Raw records:
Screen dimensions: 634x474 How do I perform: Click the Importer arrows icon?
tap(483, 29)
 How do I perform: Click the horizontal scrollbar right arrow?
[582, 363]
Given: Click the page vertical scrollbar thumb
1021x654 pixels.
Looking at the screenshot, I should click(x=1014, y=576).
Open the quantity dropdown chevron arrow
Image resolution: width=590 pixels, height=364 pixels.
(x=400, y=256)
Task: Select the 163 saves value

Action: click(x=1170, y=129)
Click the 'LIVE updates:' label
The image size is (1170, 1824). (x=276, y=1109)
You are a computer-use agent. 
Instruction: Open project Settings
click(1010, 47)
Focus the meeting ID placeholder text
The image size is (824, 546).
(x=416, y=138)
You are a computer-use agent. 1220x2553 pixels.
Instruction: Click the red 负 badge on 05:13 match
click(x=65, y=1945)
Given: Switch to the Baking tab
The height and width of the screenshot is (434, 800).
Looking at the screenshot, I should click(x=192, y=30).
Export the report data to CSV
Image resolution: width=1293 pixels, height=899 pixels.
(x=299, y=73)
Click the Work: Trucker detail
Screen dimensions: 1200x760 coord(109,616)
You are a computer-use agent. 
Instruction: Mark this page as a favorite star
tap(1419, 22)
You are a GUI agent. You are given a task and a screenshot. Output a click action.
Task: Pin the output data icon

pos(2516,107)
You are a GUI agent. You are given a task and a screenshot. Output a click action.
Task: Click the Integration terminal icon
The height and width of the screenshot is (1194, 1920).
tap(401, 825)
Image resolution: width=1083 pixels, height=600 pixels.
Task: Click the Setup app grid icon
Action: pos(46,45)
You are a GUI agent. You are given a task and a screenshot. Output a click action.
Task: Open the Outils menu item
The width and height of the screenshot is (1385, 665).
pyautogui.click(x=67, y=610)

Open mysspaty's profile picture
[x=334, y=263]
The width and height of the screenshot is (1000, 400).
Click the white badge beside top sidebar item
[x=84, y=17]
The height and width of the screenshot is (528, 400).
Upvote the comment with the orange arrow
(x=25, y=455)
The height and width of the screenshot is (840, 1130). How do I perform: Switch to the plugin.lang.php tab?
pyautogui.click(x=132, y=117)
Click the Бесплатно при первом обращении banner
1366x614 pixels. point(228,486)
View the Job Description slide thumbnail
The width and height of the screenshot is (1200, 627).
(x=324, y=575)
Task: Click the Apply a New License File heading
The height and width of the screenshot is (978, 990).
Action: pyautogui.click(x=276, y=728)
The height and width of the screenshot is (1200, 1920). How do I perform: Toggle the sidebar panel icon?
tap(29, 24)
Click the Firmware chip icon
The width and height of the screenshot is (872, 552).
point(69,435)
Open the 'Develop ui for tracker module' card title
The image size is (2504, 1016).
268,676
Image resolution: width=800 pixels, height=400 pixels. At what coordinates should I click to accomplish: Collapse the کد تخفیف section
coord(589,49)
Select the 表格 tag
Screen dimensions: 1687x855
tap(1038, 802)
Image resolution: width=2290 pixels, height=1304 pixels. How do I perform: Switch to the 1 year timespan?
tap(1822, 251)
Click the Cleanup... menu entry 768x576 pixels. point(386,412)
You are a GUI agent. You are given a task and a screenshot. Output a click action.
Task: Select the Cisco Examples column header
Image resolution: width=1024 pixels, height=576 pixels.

What is being asked: Edit the items above by changing every occurrence of "How do I perform" to "How can I complete", and reproduce all of them in full with nothing else altered.

Expected answer:
Screen dimensions: 634x474 How can I complete: Click the Importer arrows icon?
tap(483, 29)
 How can I complete: Click the horizontal scrollbar right arrow?
[582, 363]
Given: Click the page vertical scrollbar thumb
1021x654 pixels.
Looking at the screenshot, I should click(x=1014, y=576).
Open the quantity dropdown chevron arrow
Image resolution: width=590 pixels, height=364 pixels.
(x=400, y=256)
Task: Select the 163 saves value

Action: click(x=1170, y=129)
Click the 'LIVE updates:' label
The image size is (1170, 1824). (x=276, y=1109)
You are a computer-use agent. 
Instruction: Open project Settings
click(1010, 47)
Focus the meeting ID placeholder text
The image size is (824, 546).
(x=416, y=138)
You are a computer-use agent. 1220x2553 pixels.
Instruction: Click the red 负 badge on 05:13 match
click(x=65, y=1945)
Given: Switch to the Baking tab
The height and width of the screenshot is (434, 800).
Looking at the screenshot, I should click(x=192, y=30).
Export the report data to CSV
Image resolution: width=1293 pixels, height=899 pixels.
(x=299, y=73)
Click the Work: Trucker detail
Screen dimensions: 1200x760 coord(109,616)
You are a computer-use agent. 
Instruction: Mark this page as a favorite star
tap(1419, 22)
You are a GUI agent. You are given a task and a screenshot. Output a click action.
Task: Pin the output data icon

pos(2516,107)
You are a GUI agent. You are given a task and a screenshot. Output a click action.
Task: Click the Integration terminal icon
The height and width of the screenshot is (1194, 1920).
tap(401, 825)
Image resolution: width=1083 pixels, height=600 pixels.
Task: Click the Setup app grid icon
Action: pos(46,45)
You are a GUI agent. You are given a task and a screenshot. Output a click action.
Task: Open the Outils menu item
The width and height of the screenshot is (1385, 665).
pyautogui.click(x=67, y=610)

Open mysspaty's profile picture
[x=334, y=263]
The width and height of the screenshot is (1000, 400).
Click the white badge beside top sidebar item
[x=84, y=17]
The height and width of the screenshot is (528, 400).
Upvote the comment with the orange arrow
(x=25, y=455)
The height and width of the screenshot is (840, 1130). How can I complete: Switch to the plugin.lang.php tab?
pyautogui.click(x=132, y=117)
Click the Бесплатно при первом обращении banner
1366x614 pixels. point(228,486)
View the Job Description slide thumbnail
The width and height of the screenshot is (1200, 627).
(x=324, y=575)
Task: Click the Apply a New License File heading
The height and width of the screenshot is (978, 990).
Action: pyautogui.click(x=276, y=728)
The height and width of the screenshot is (1200, 1920). How can I complete: Toggle the sidebar panel icon?
tap(29, 24)
Click the Firmware chip icon
The width and height of the screenshot is (872, 552).
point(69,435)
Open the 'Develop ui for tracker module' card title
The image size is (2504, 1016).
268,676
Image resolution: width=800 pixels, height=400 pixels. At what coordinates should I click to accomplish: Collapse the کد تخفیف section
coord(589,49)
Select the 表格 tag
Screen dimensions: 1687x855
tap(1038, 802)
Image resolution: width=2290 pixels, height=1304 pixels. How can I complete: Switch to the 1 year timespan?
tap(1822, 251)
Click the Cleanup... menu entry 768x576 pixels. point(386,412)
You are a GUI agent. You are given a task and a screenshot. Output a click action.
Task: Select the Cisco Examples column header
Image resolution: width=1024 pixels, height=576 pixels.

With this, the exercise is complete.